What is required
Would you copy the lines below exactly and omit the images?
++++ Given entries
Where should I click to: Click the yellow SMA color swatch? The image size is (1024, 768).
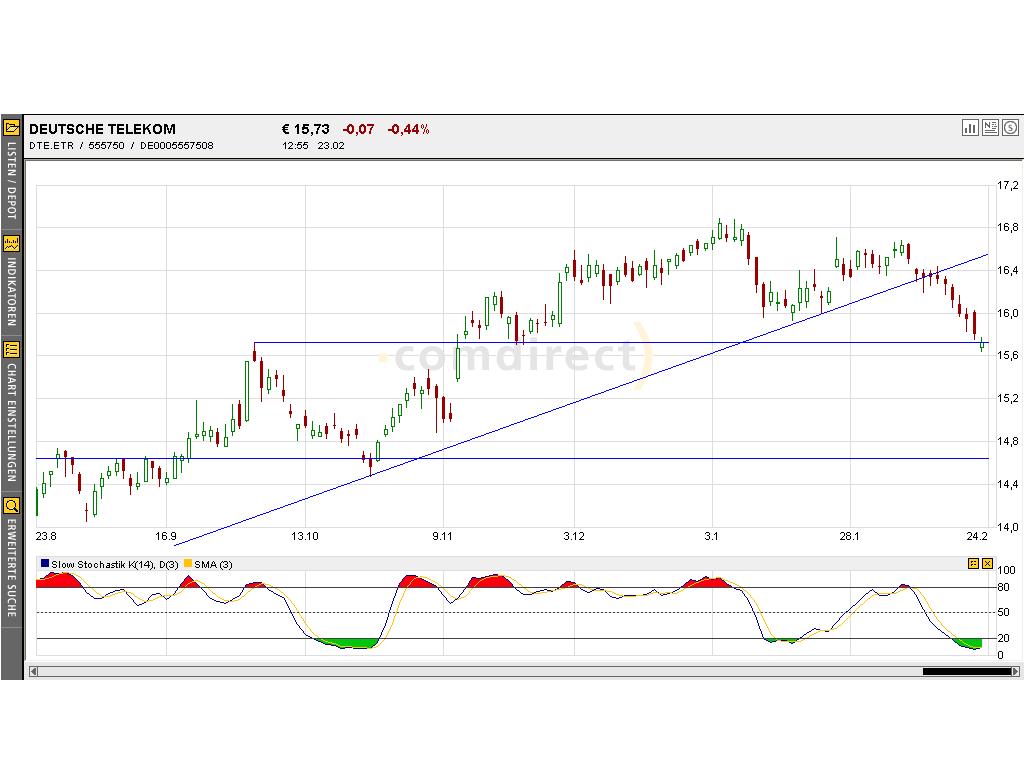click(188, 564)
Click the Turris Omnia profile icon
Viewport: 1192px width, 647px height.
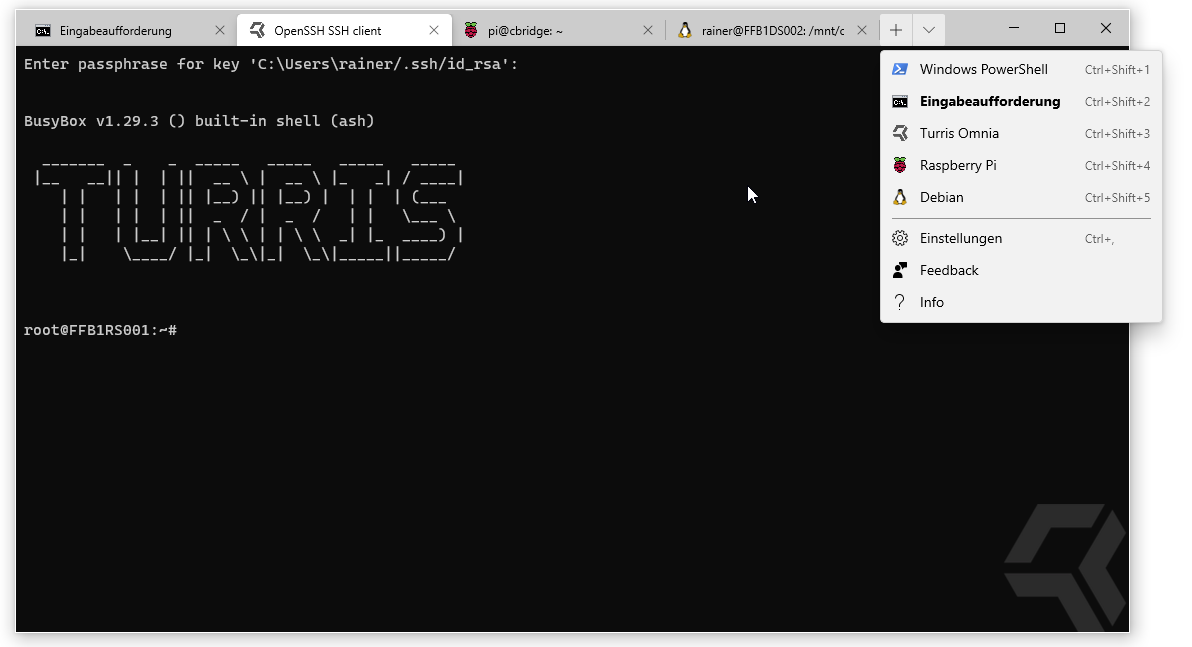pos(900,134)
++++++++
Task answer
Where should I click to: Click the yellow SMA color swatch? The image size is (1024, 768).
click(188, 564)
Click the Turris Omnia profile icon
Viewport: 1192px width, 647px height.
pos(900,134)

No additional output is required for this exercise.